Александр де Бретей болтал без умолку, и даже танцуя с графиней де Коэтиви не переставал говорить. Он говорил быстро, возбужденно и почти взахлеб, но при этом ни разу не запнулся и не запутался в словах. Нассау вообще не мог понять, как можно говорить с такой скоростью и не заплетаться языком. Александр казался пьяным от счастья. Он напоминал даже не юного принца, а молодого пса, которого впервые вывели на охоту, и который от восторга внезапно обретенной свободы уже не знает, то ли для приличия погнаться за зверем, то ли просто попрыгать на месте, помести хвостом и пару раз восторженно тявкнуть.
Бретей «тявкал» не пару раз — он вообще не замолкал!
Нассау мог только благодарить Всевышнего, что Генеральные Штаты не видят того, что творит Бретей, иначе пришли бы в ужас — и от поведения руварда, и от собственного выбора.
Бретей выглядел самовлюбленным юнцом, не слишком умным, на редкость бестактным, как это частенько бывает у вконец избалованных мальчишек, готовых ночи напролет хвастать своими старшими родственниками, потому что без этих родственников не представляют из себя ничего. Нассау то и дело слышал: «Жорж, а меня пригласят на заседание Академии?!», «Жорж, здесь теперь так много новых людей! Вы меня им представите?», «Жорж, а вы скажете кузине, чтобы она станцевала со мной вольту?», «Жорж, а можно будет завтра поехать на охоту?».

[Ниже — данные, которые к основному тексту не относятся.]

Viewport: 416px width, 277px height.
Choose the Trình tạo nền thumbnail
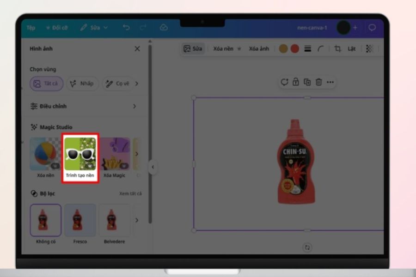pos(80,158)
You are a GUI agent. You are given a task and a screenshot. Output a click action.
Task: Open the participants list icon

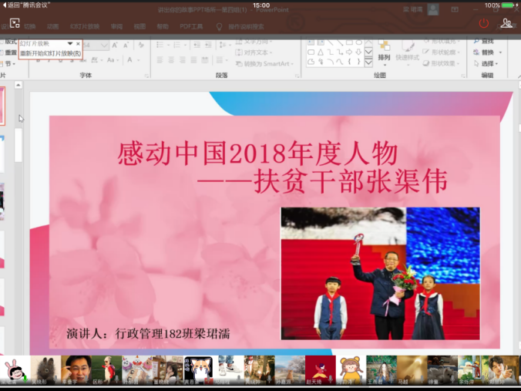(506, 23)
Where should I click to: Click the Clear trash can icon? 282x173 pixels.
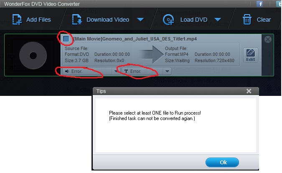coord(247,19)
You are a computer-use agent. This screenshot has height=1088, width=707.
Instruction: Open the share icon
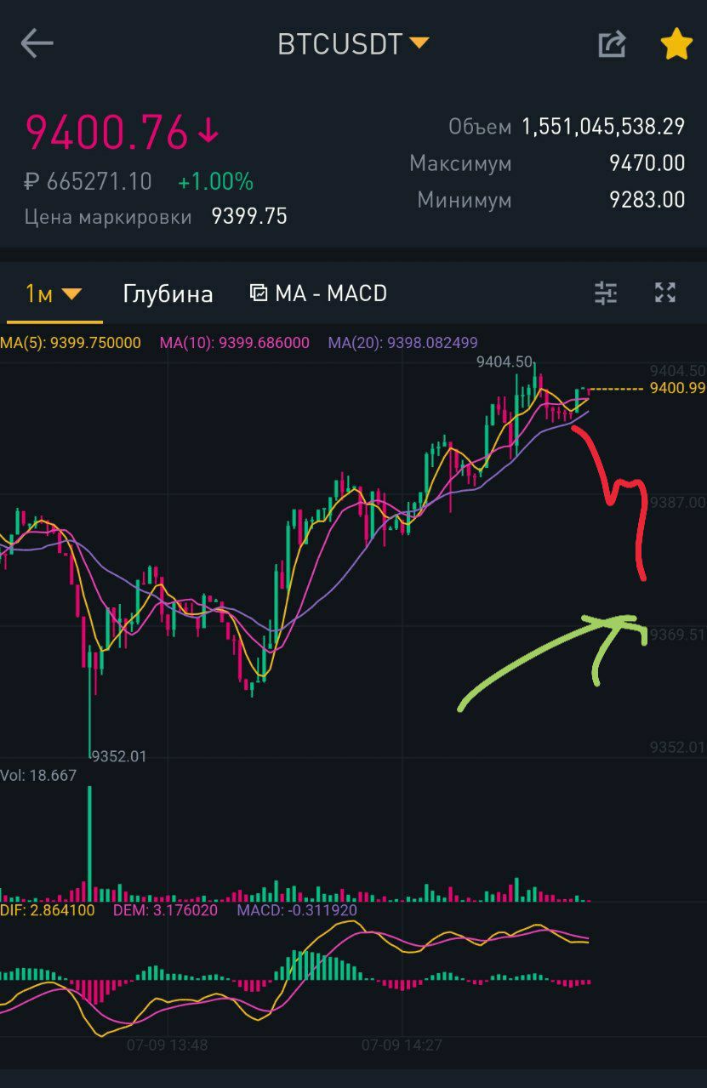click(612, 43)
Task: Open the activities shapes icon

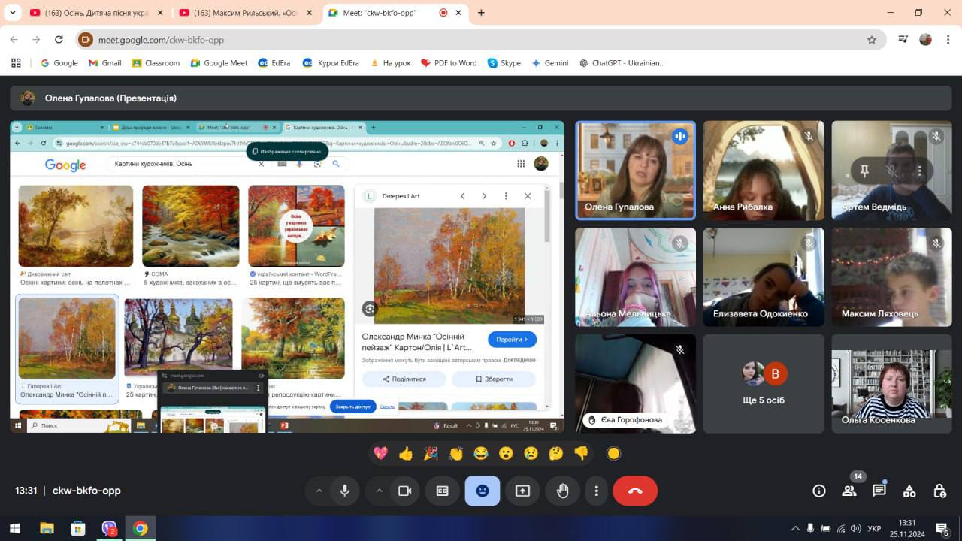Action: click(x=909, y=491)
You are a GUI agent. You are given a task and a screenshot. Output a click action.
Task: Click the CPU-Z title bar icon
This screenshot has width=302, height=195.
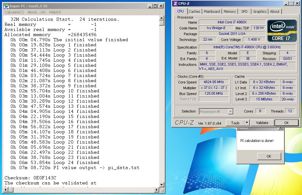pyautogui.click(x=175, y=4)

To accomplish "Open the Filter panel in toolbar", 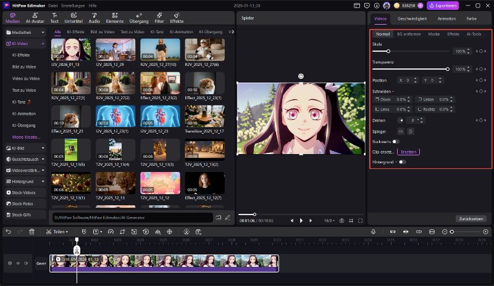I will pos(159,17).
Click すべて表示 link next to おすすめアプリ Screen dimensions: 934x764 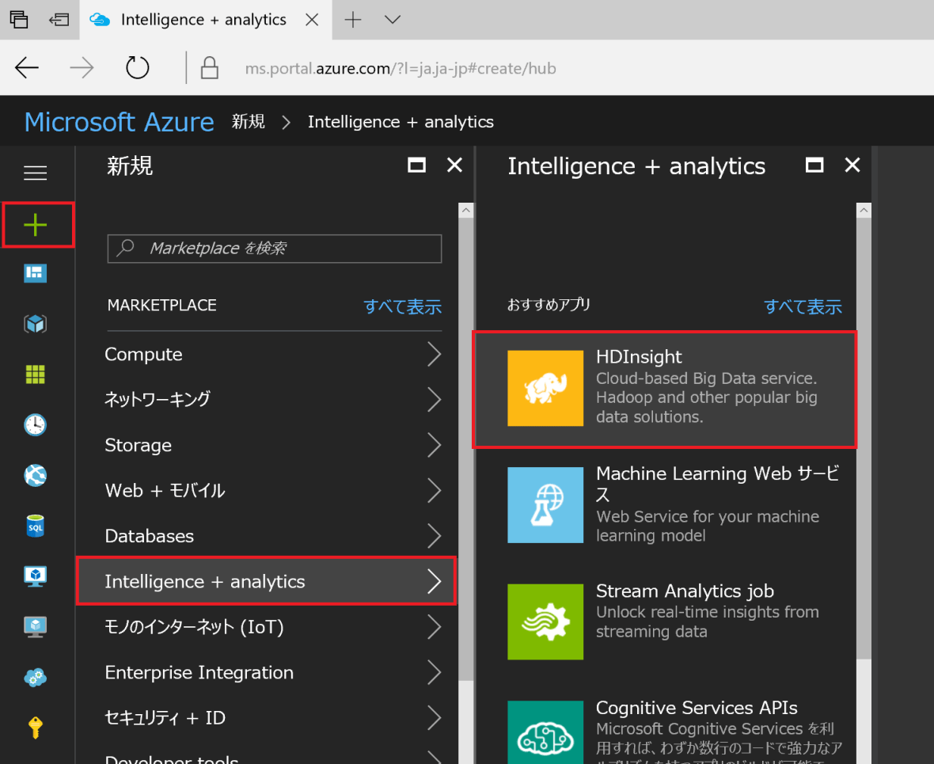tap(803, 306)
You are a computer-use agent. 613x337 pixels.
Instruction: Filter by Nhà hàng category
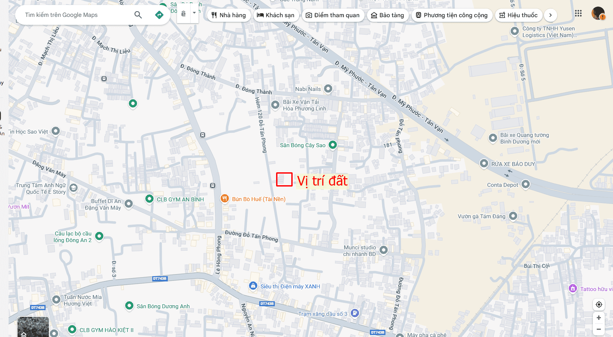229,15
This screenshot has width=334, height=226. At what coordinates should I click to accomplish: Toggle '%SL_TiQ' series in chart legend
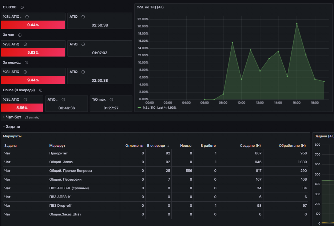[149, 108]
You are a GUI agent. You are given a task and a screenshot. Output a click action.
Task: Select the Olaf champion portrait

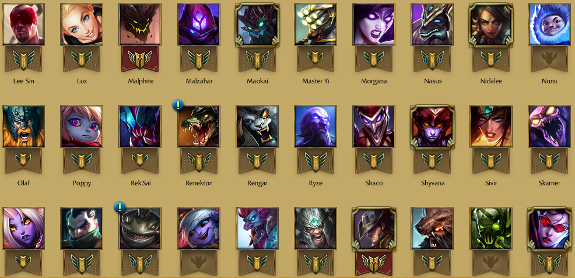(23, 126)
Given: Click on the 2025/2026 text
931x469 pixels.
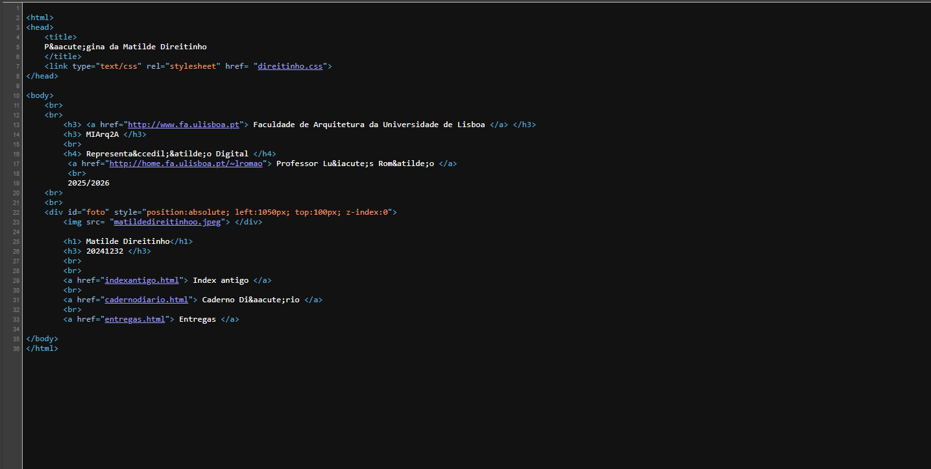Looking at the screenshot, I should pos(88,183).
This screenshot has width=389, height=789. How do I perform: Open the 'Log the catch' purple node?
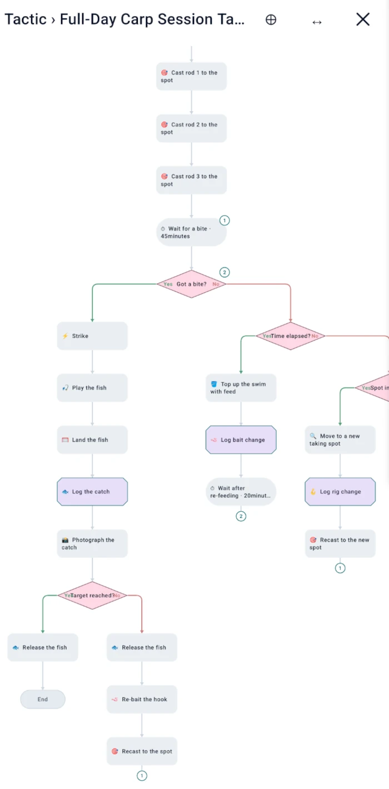[92, 492]
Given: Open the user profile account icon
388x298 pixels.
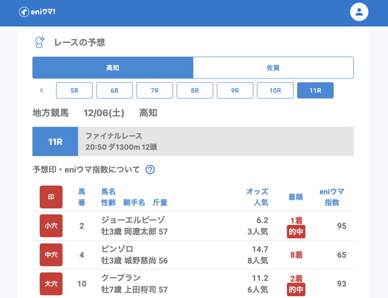Looking at the screenshot, I should tap(359, 12).
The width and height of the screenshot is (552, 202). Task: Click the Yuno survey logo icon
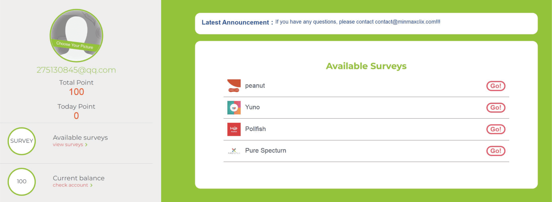click(x=234, y=108)
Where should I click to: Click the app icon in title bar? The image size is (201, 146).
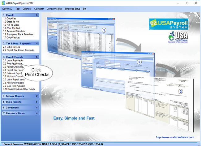coord(3,3)
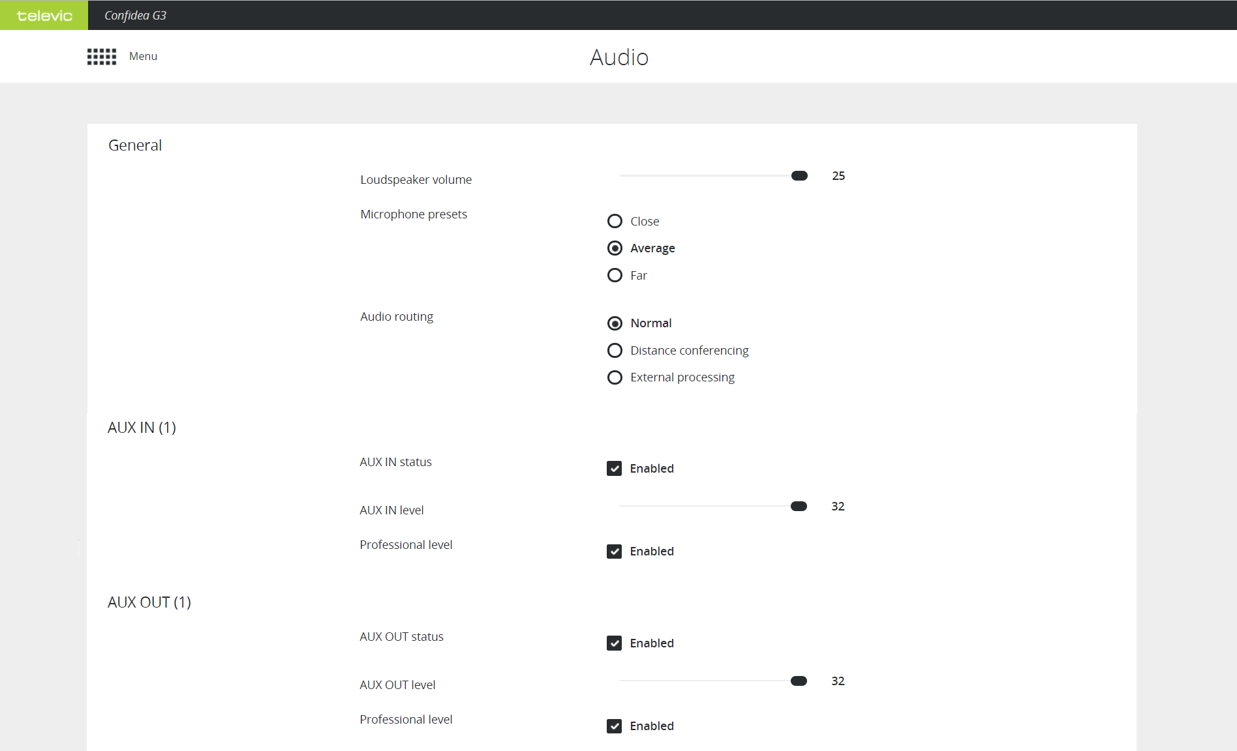Choose Distance conferencing audio routing
1237x751 pixels.
[615, 351]
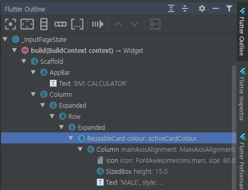Click the outline vertical scrollbar

click(x=234, y=127)
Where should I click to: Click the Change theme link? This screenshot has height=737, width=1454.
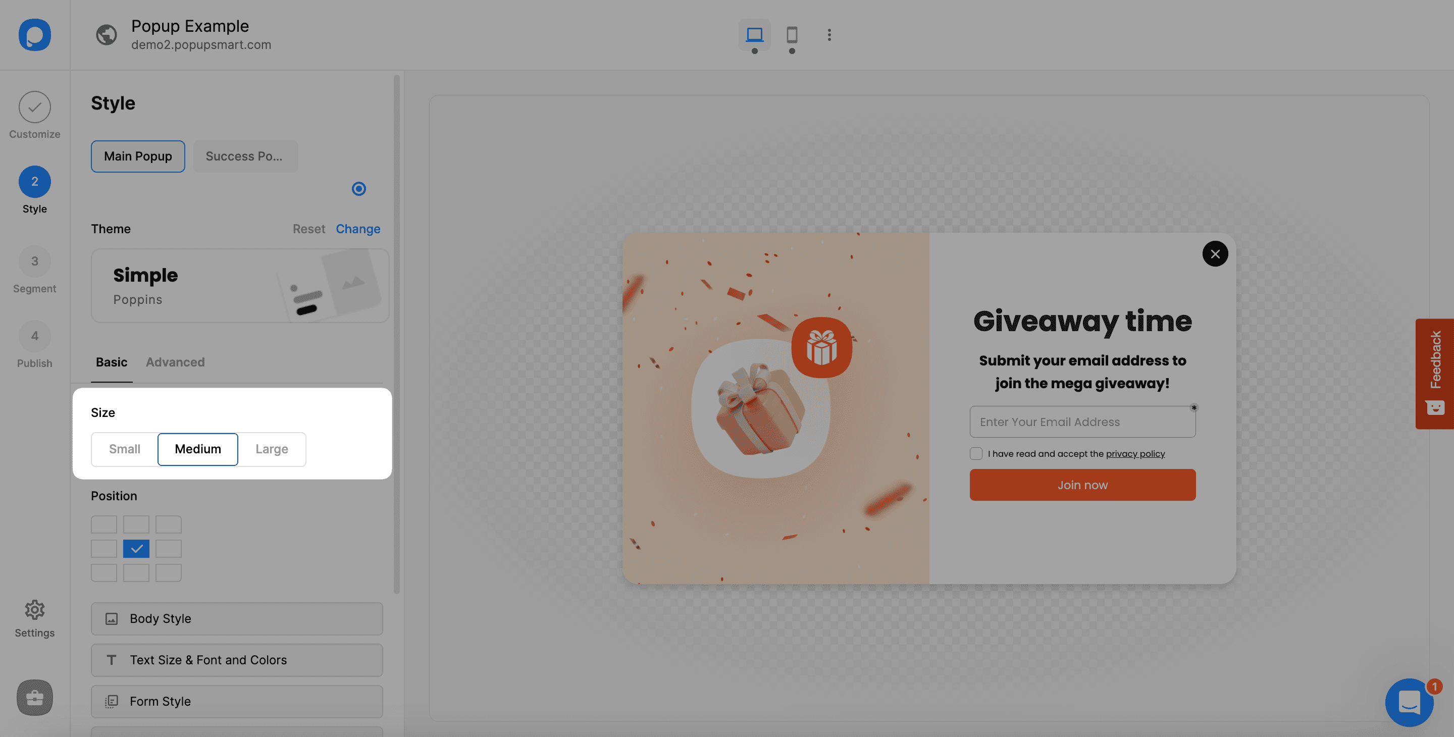pyautogui.click(x=358, y=229)
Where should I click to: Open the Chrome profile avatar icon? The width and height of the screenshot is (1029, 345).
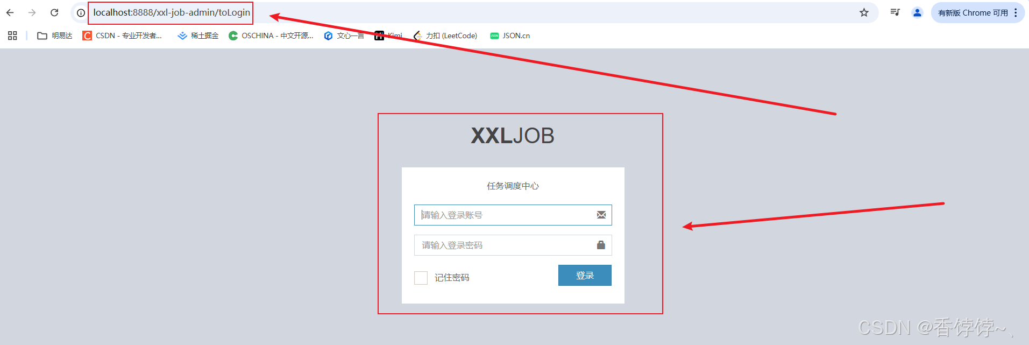917,12
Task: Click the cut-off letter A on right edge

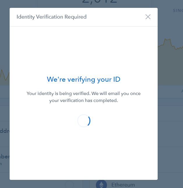Action: coord(182,91)
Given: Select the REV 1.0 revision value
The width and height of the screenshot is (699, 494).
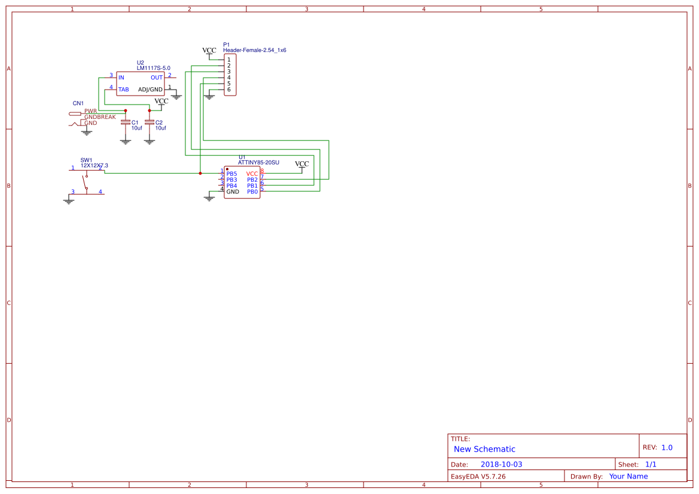Looking at the screenshot, I should (x=667, y=447).
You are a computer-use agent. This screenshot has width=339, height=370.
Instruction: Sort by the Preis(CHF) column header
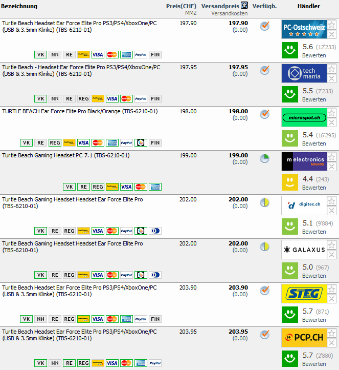click(181, 6)
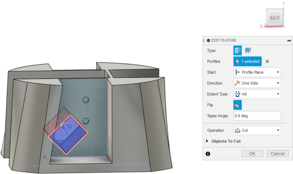Select the solid Extrude type icon

click(x=237, y=50)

Больше всего на свете Нассау хотелось провалиться сквозь землю, но, к сожалению, плиты пола королевского замка не спешили разверзаться перед ним. Зато Бретей обиженно заговорил чуть ли не на весь зал:
— Граф, ну почему вы все время хмуритесь? Не портите мне праздник! Я вам уже сказал, я упросил его высочество, а он попросил его величество, и в случае чего вам и вашей семье дадут убежище во Франции… Ну, если император Рудольф вам откажет…
После чего, небрежно кивнув, умчался танцевать гальярду. Принц Релинген наблюдал за Бретеем с умильной улыбкой старшего брата и призывать родственника к порядку явно не собирался. Придворные попроще с азартом спорили, кому достанется победа в танце: кому-то из мальчишек короля или Бретею? Гальярды следовали одна за другой, и придворные могли наслаждаться прыжками танцующих и их замысловатыми шагами.
Нассау казалось, будто в центре зала выплясывает не хорошо известный ему Александр де Бретей, а младший брат его молодого друга, возможно, племянник или вовсе самозванец, а его друг и рувард томится в какой-нибудь королевской крепости, вроде всем известной Бастилии, и непонятно лишь одно — почему принц Релинген не разоблачит самозванца.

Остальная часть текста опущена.